Это случилось на собрании. На каком, она точно не знала. Речь шла о канализации. И о том, чтобы во Влоцлавеке провести газ. Когда уже все обговорили, где что должно быть, взял слово Кемпинский, шорник с «Целлюлозы». «Вы забыли, господа, о самом главном районе, о Козлове!» Все возмутились, как он смеет такое говорить: главный район! Некоторые даже затопали: «Смутьян!» Но один капитан и еще кто-то поддержали Кемпинского, что, мол, Козлово действительно самый крупный район во Влоцлавеке. Почему магистрат о нем не заботится? Капитана нельзя было обозвать смутьяном, начали обсуждать вопрос о Козлове и приняли ряд решений. Переименовать. Старостой назначить Сосновского, он задолжал городу проценты с мыта, пусть отработает на должности старосты. В Гживне построят деревянную часовню, а поблизости, на Плоцкой улице, — каменный костел и богадельню под покровительством Одиннадцати тысяч дев.

— А канализация?

— Об этом что-то не слыхать. Мы, как прежде, ходим на Лягушачью лужу.

Они подошли к Козлову — или по-новому к Гживну, — к городской заставе.
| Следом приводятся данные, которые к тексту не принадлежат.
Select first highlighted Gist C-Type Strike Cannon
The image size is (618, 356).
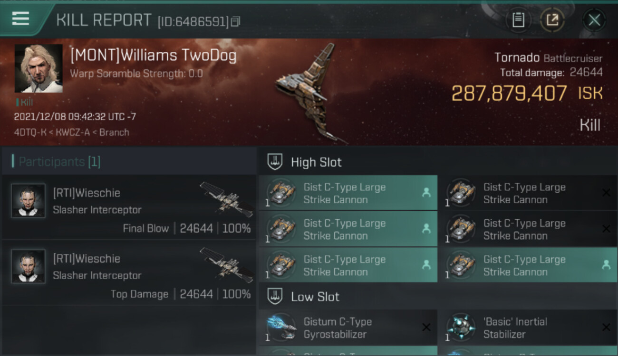[348, 193]
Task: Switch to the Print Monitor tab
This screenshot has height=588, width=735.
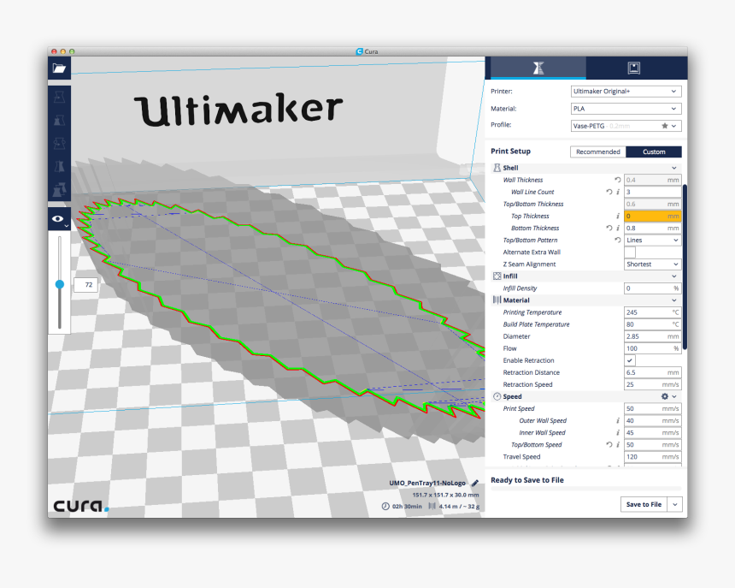Action: click(635, 68)
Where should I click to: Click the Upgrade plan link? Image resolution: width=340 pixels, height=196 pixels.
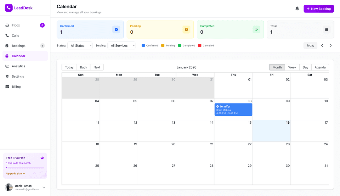click(x=15, y=173)
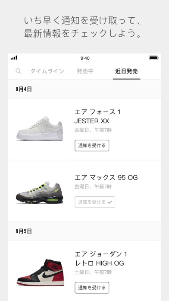Open エア ジョーダン 1 レトロ HIGH OG title

pyautogui.click(x=101, y=259)
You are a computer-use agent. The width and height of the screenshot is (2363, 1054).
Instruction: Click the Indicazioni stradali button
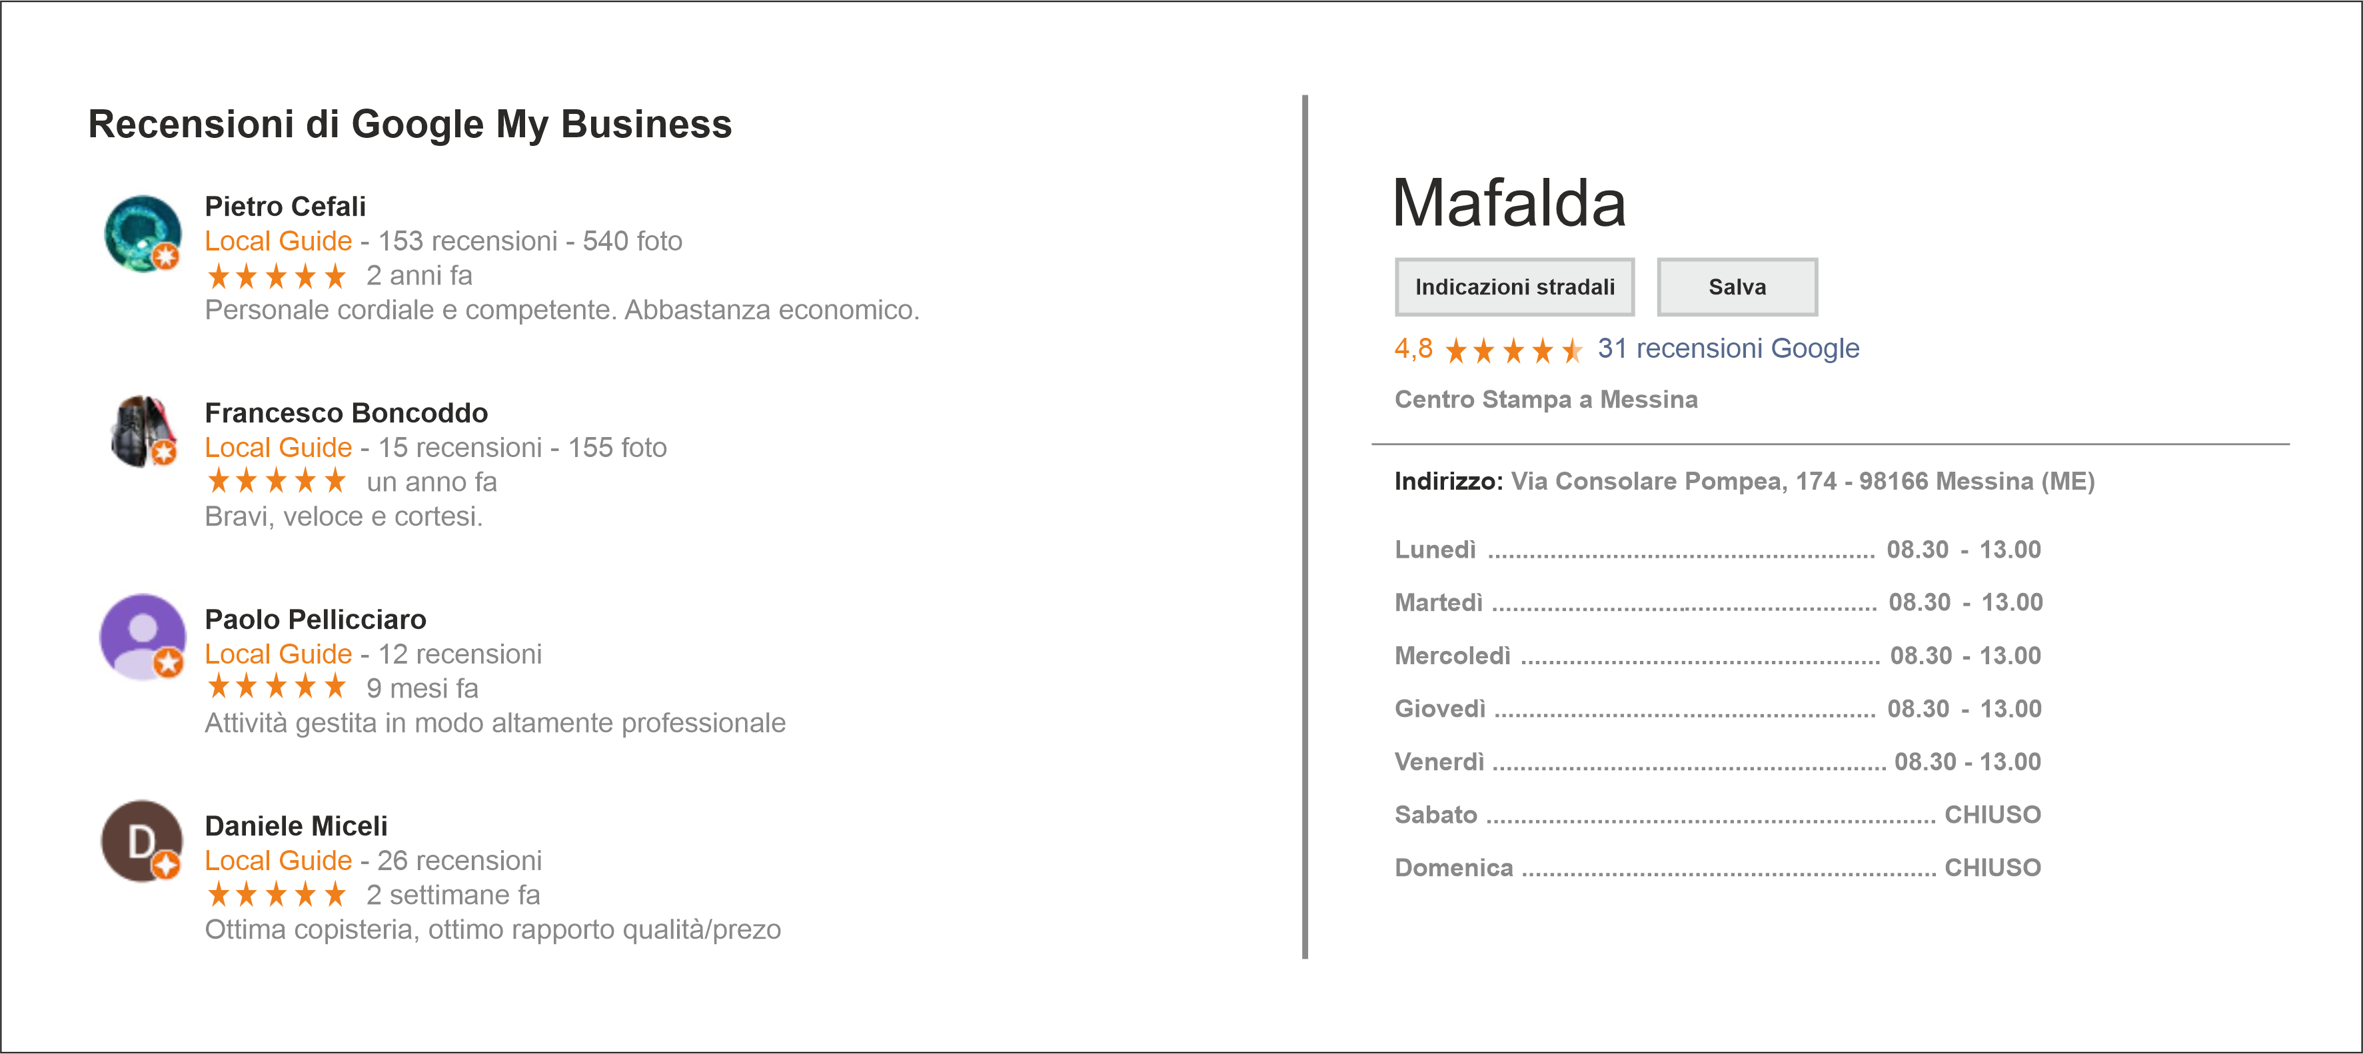(x=1514, y=287)
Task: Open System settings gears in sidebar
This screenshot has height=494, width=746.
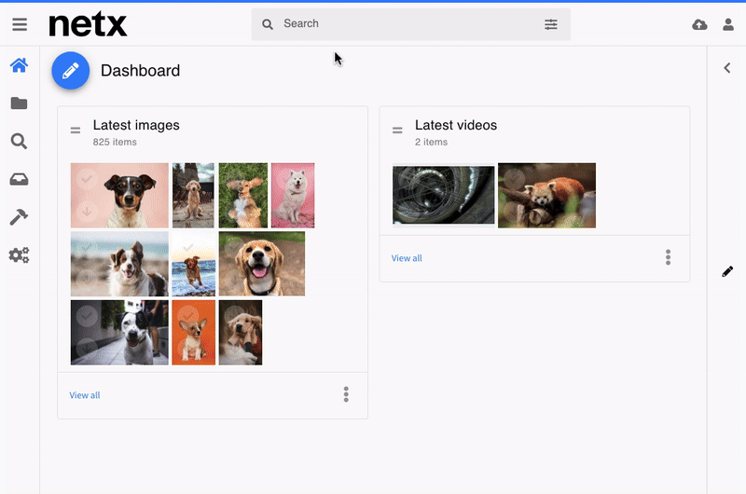Action: tap(19, 254)
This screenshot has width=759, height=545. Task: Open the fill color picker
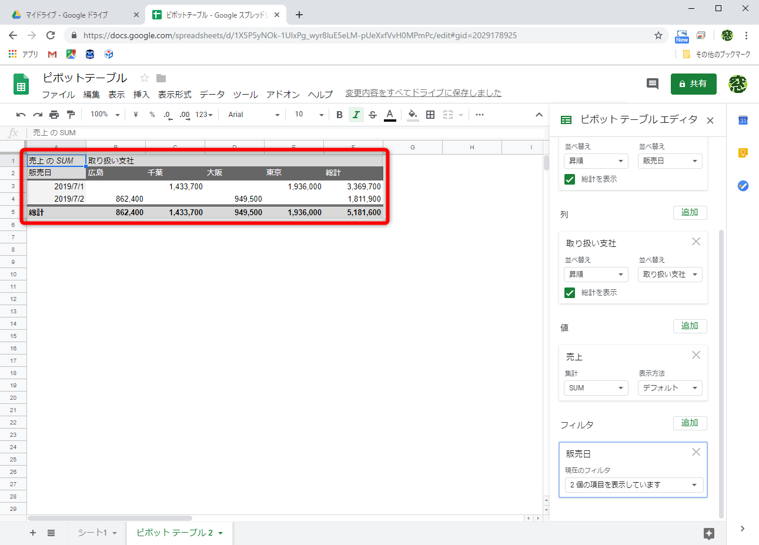pos(412,115)
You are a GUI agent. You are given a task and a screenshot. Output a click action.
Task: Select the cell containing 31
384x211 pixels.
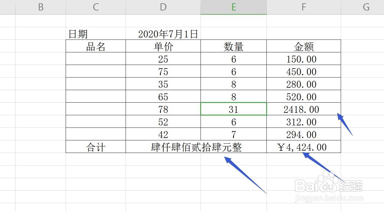[234, 109]
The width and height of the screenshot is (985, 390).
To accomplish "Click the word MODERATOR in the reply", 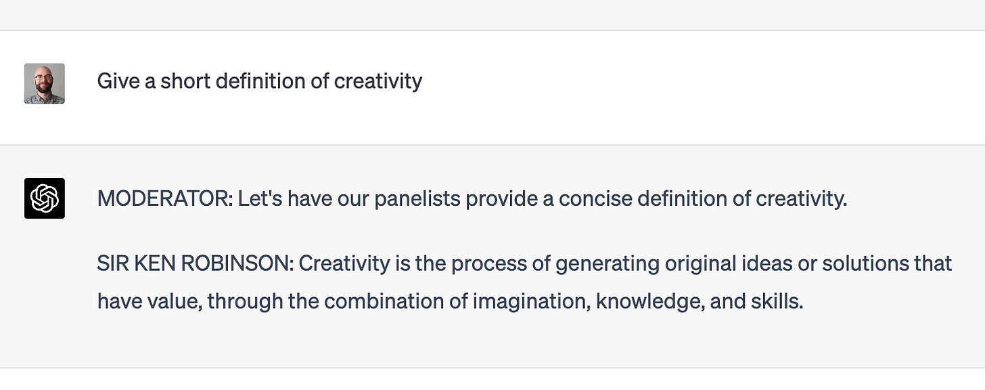I will click(x=162, y=199).
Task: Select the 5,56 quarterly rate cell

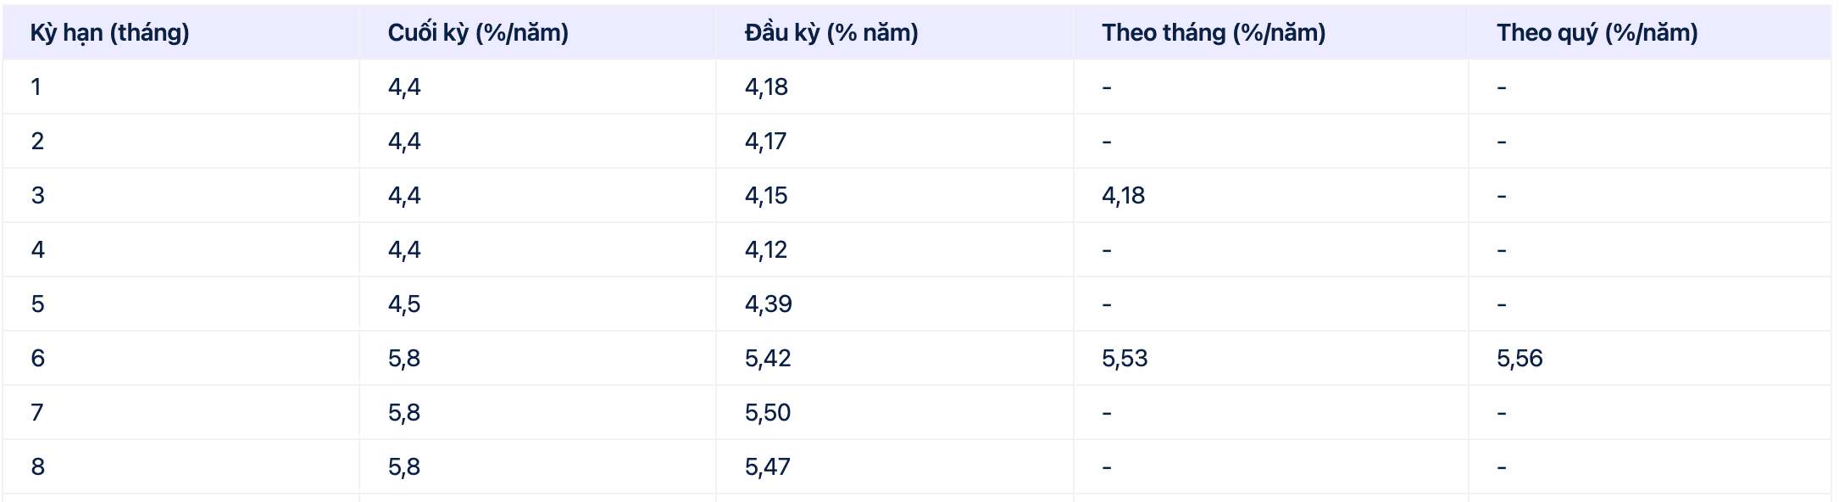Action: pos(1520,359)
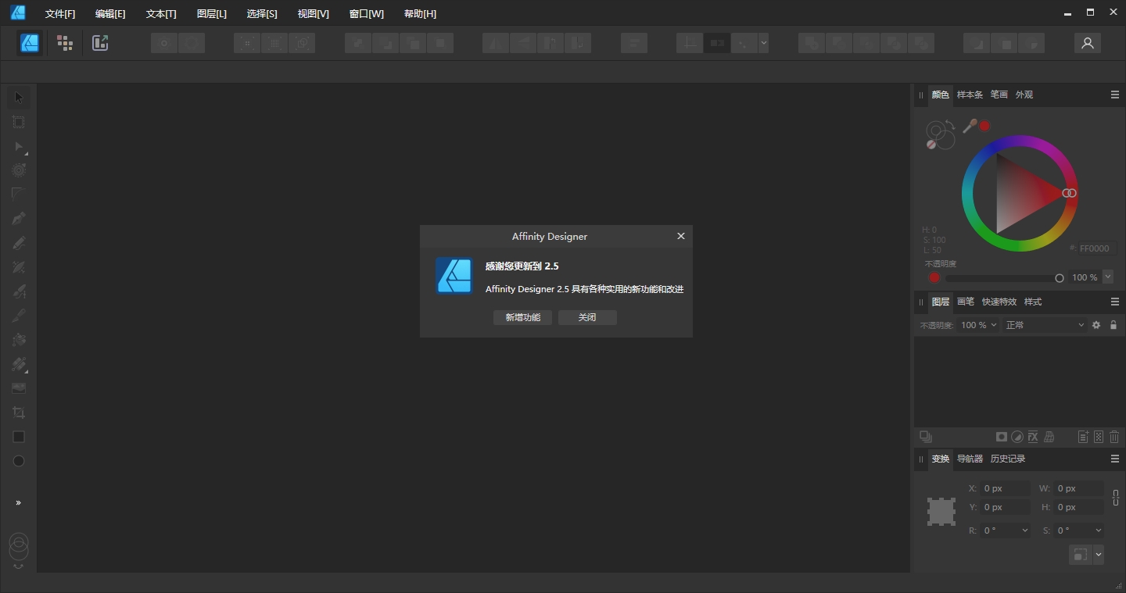Viewport: 1126px width, 593px height.
Task: Open the 文件[F] menu
Action: pos(60,14)
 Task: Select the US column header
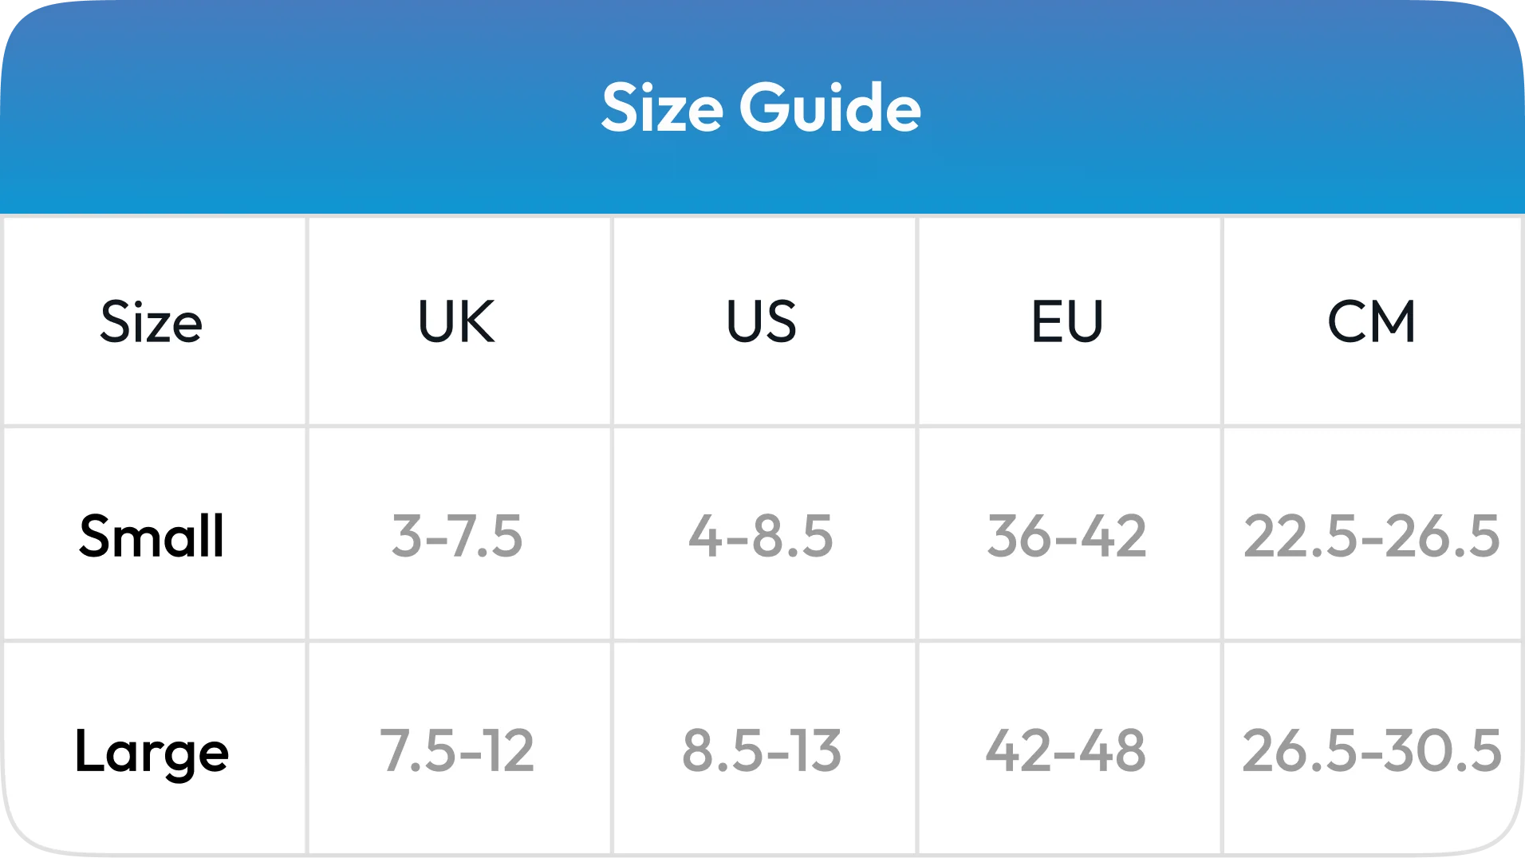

Вдова, видно, устала от ходьбы и остановилась, прислонившись к фонарю.

— Дома тебя, боюсь, не узнают, — говорила она, разглядывая Щенсного. — Ты возмужал и одет шикарно. Видать, тебе хорошо живется.

— Ничего. Грех жаловаться.

— А что ты делал в Варшаве столько времени?

— Вначале учился на столяра, потом взяли в армию. В армии тоже все шло хорошо. Я мог остаться, стать кадровым военным.

— Почему же не остался?

— Потому что на гражданке я больше зарабатывал. Имел хорошую должность в Страховой кассе.

Щенсный врал напропалую. Пусть соседка знает, что ему хорошо жилось, что он вернулся не с пустыми руками. Пусть это дойдет и до других соседей, чтобы отец не вызывал у них жалости.

Но вдова слушала равнодушно. Жизнь так ее вымотала, так заела нищета, что даже зависти не осталось.

— Ну пошли. Пусть твои поскорее обрадуются; да и меня ребятишки заждались.

Они начали спускаться в библейскую долину, где люди прятались в «ковчегах».

— Теперь ты иди за мной, — посоветовала вдова, — а то не найдешь дороги домой.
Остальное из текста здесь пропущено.